Their demands were drawn up after a consultation of young people in Oldham.

It is feared lockdown has put serious strains on their mental health, with educational establishments closed and furloughs across industry, including service industries which teenagers use to support themselves during college and university studies.

A youth council spokesman said: “The risks to the borough could be particularly devastating to young people as the reported youth unemployment rate in Oldham in May 2020 stood at 15.1 per cent, the highest across Greater Manchester.

“This will be again increased as the employment rates of graduates entering work during the pandemic are projected to be 13 per cent lower than they would have been without the crisis, while rates for mid and low-skilled workers risk falling even more, by 27 per cent and 37 per cent respectively.”
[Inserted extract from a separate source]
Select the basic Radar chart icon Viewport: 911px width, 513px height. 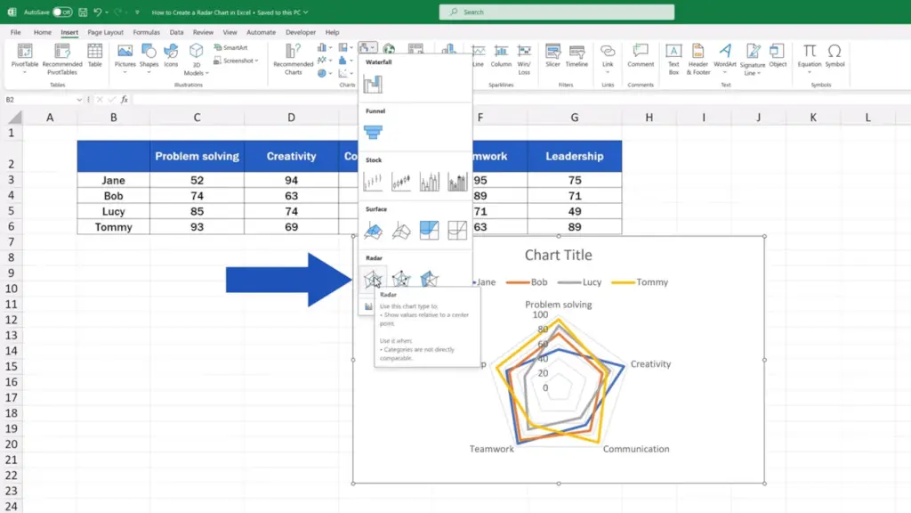[x=373, y=280]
Council research has also focused on what expected wages will be like for the ‘Class of 2020’ with the Nuffield Foundation reporting that graduate pay could be between seven and 19 per cent lower, depending on the level expertise.

“There are also questions about whether there will be work for those who have been furloughed, let alone for those only just beginning to enter the labour market,” added the spokesman.

“This all paints a rather grim picture for the future employment of young people.”

New technology skills had followed, with Zoom, Microsoft Teams and Google Classroom now more widely used.

The spokesman added: “Lockdown has brought many negatives in all different aspects of life, however we do not want these to overrule the positives that have come from working online. We need to open up opportunities for young people and we would like to see designated apprenticeships for young people within the digital industry to enable the skills Oldham’s young people have gained are used and not wasted.